[Saved entries]
····················

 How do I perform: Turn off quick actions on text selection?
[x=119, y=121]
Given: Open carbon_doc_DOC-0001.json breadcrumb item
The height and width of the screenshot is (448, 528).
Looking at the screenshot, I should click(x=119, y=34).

····················

> [YOUR OBJECTIVE]: In the entries above, take the line containing "Given: Open carbon_doc_DOC-0001.json" and each later line through the last, and repeat them exactly. Output nothing else.

> [WRITTEN RESPONSE]:
Given: Open carbon_doc_DOC-0001.json breadcrumb item
The height and width of the screenshot is (448, 528).
Looking at the screenshot, I should click(x=119, y=34).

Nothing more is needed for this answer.